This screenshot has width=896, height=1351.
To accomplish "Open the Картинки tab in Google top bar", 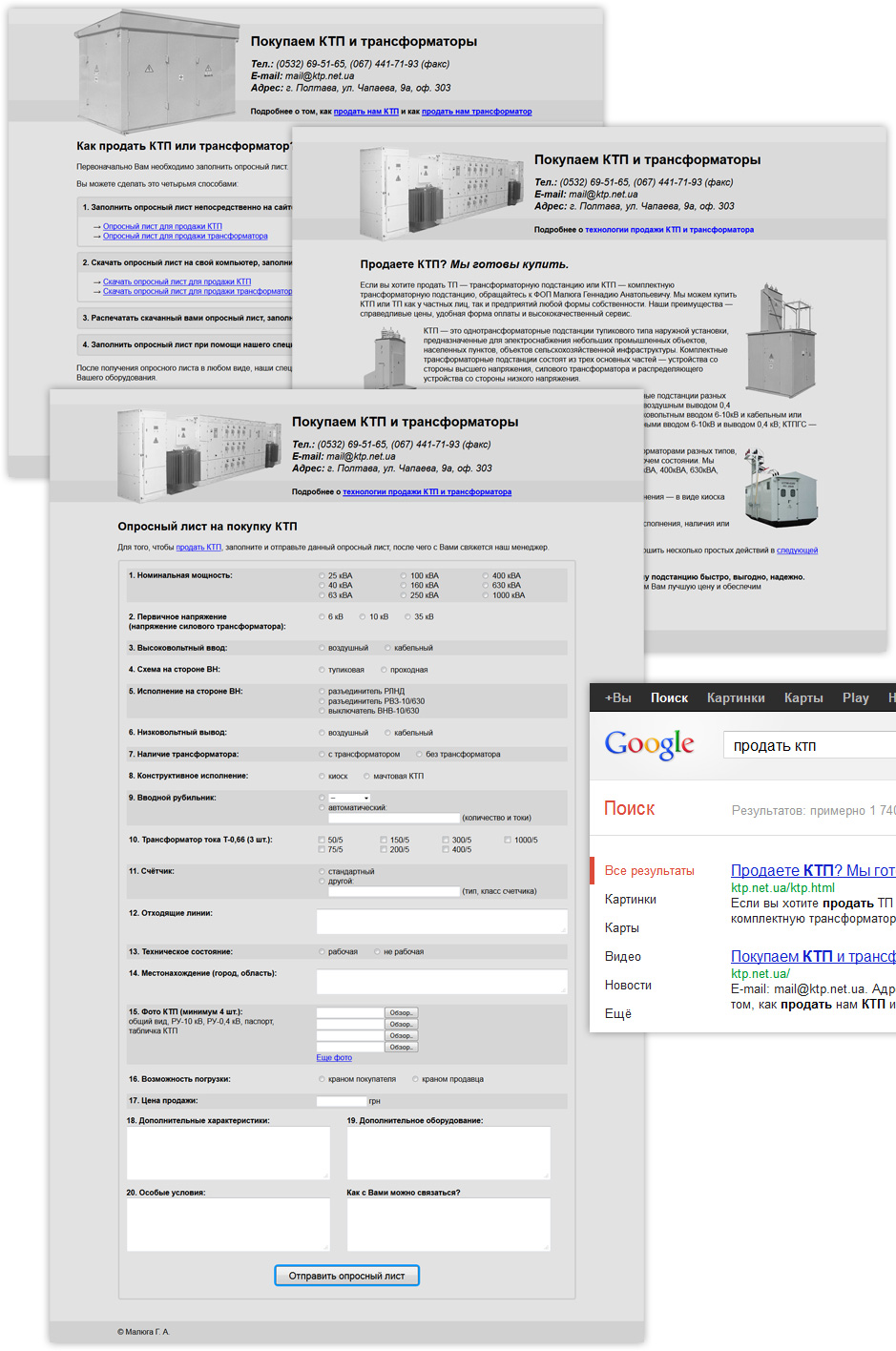I will (736, 697).
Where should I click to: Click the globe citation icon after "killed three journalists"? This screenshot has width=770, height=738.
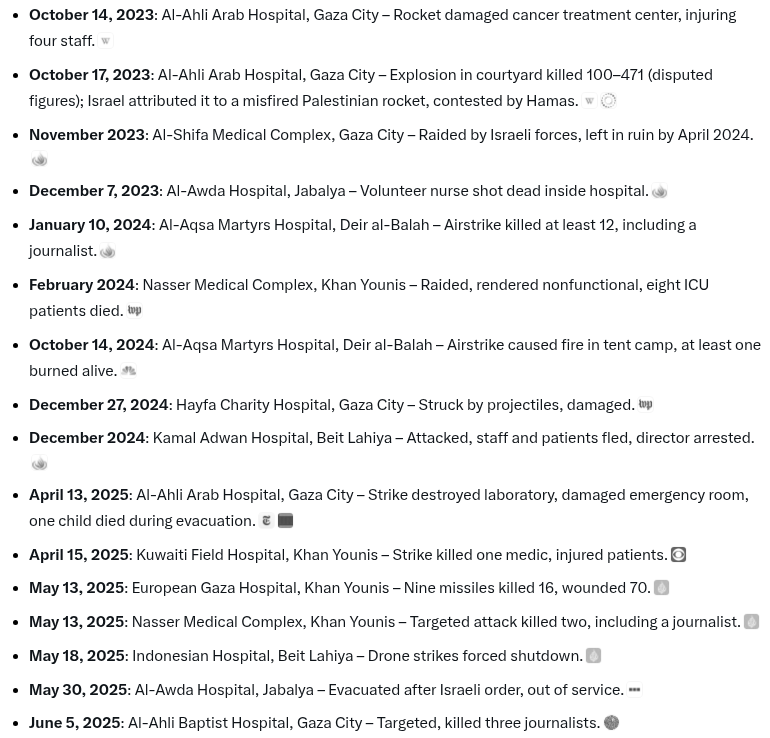pos(611,723)
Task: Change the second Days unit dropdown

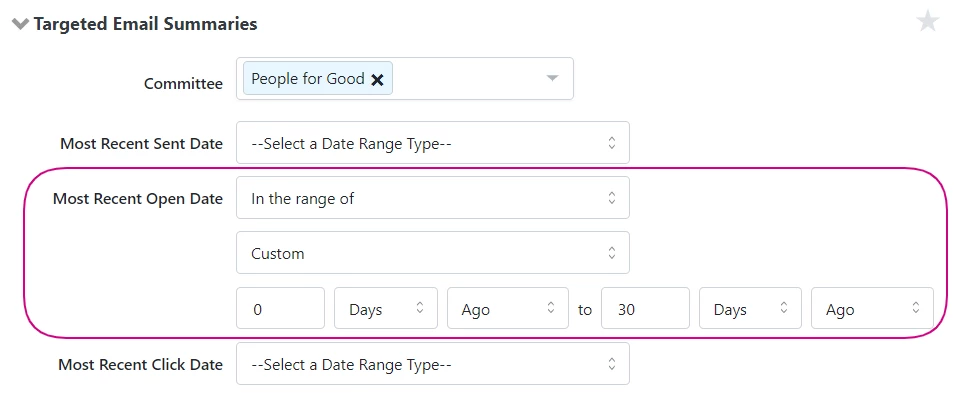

******

DESCRIPTION OF THE TASK: Leave out the pictures, then reproduce exactly the run of lines from the one that contains "Where should I" to the final line of the listing above.

ANSWER BOX:
Where should I click to: Click the globe citation icon after "killed three journalists"? This screenshot has width=770, height=738.
pos(611,723)
Task: Change the second Days unit dropdown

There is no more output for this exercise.